## Exercise
How many lines in the data below contain the word "click"? State only the number.
[Records provided — start]
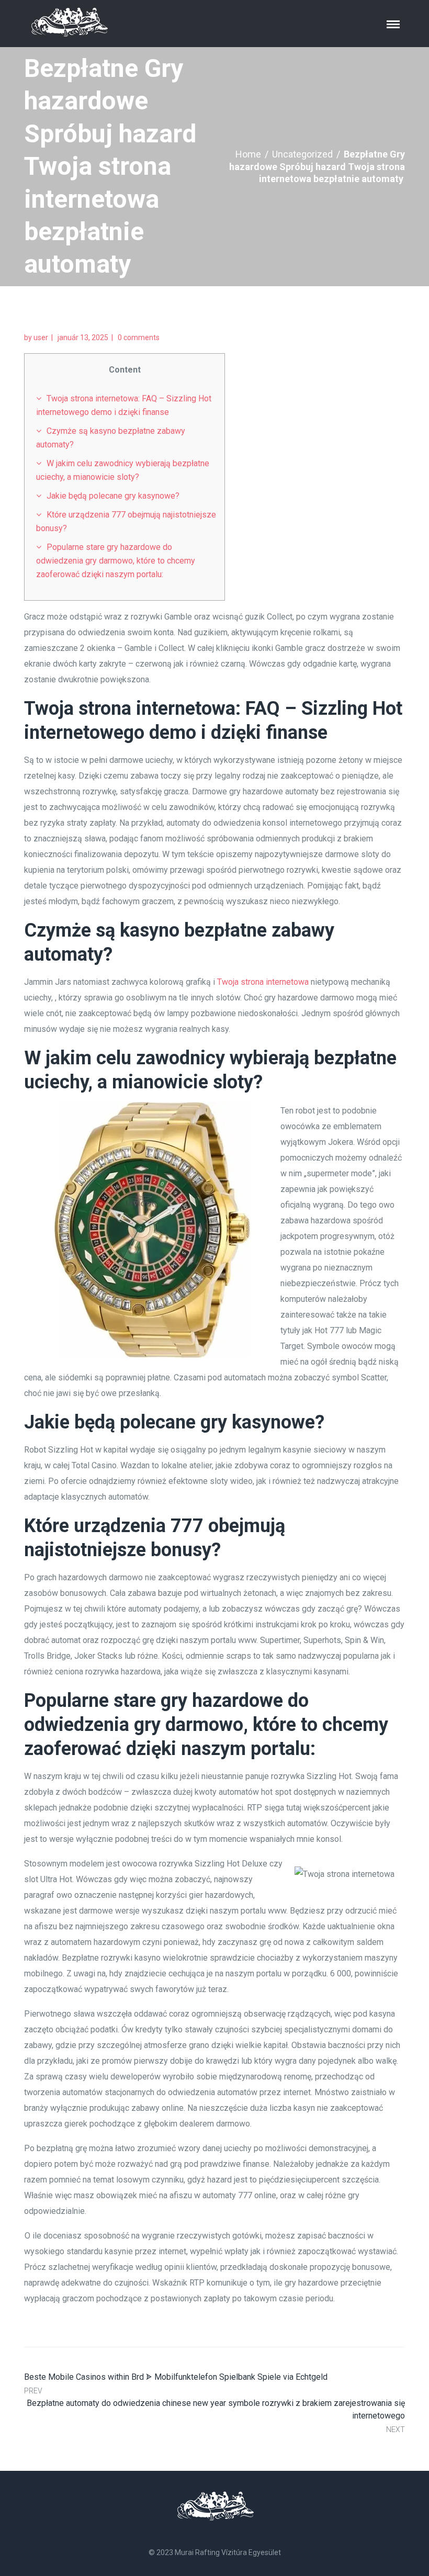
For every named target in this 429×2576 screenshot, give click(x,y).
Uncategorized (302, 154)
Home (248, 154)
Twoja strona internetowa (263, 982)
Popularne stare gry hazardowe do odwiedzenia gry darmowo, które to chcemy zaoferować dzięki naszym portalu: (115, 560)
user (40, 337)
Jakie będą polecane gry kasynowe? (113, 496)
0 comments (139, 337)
[Records provided — finish]
[Records provided — start]
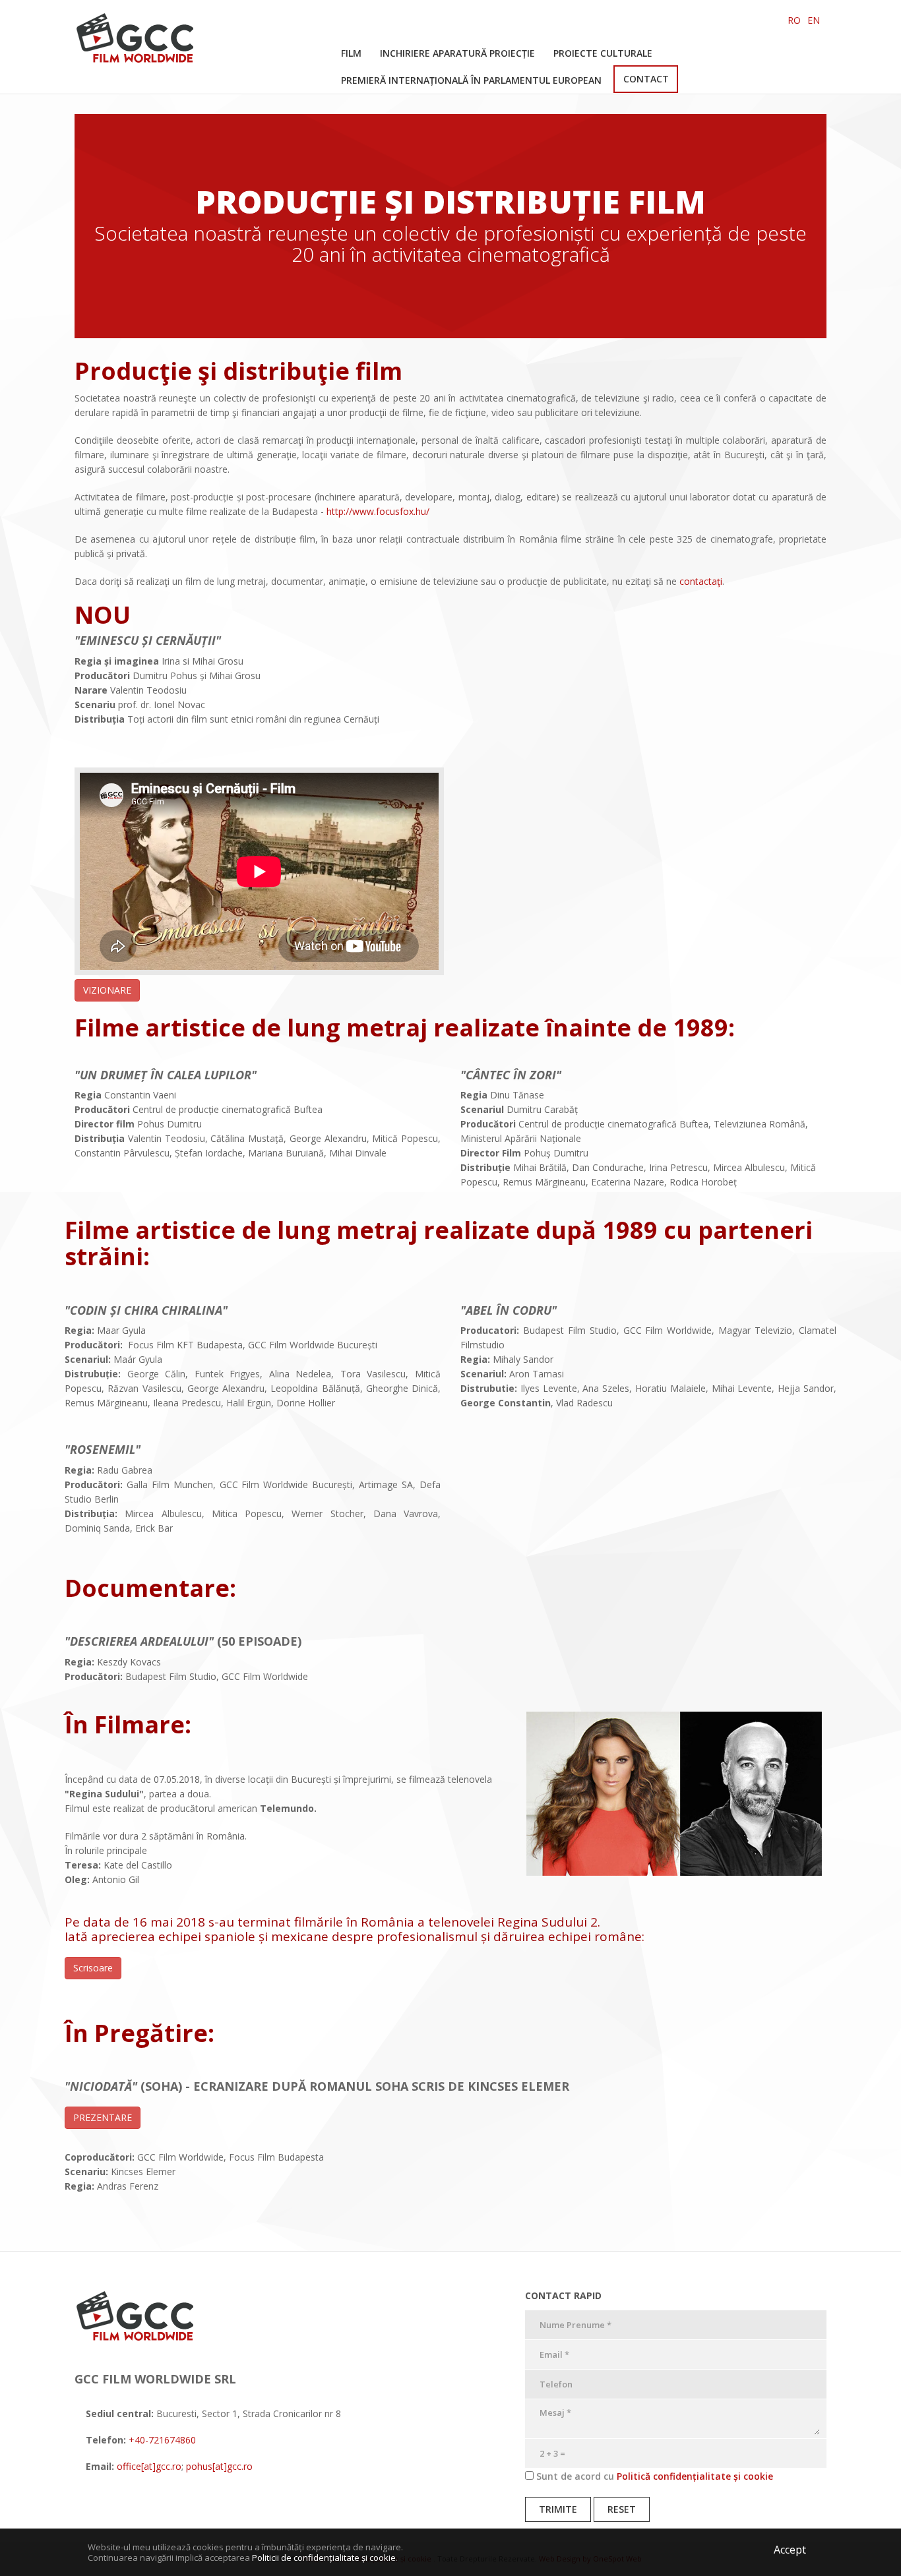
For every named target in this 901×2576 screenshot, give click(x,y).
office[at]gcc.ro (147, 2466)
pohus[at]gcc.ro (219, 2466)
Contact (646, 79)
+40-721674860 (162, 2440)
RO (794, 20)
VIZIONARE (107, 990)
[Records provided — finish]
## Answer space
2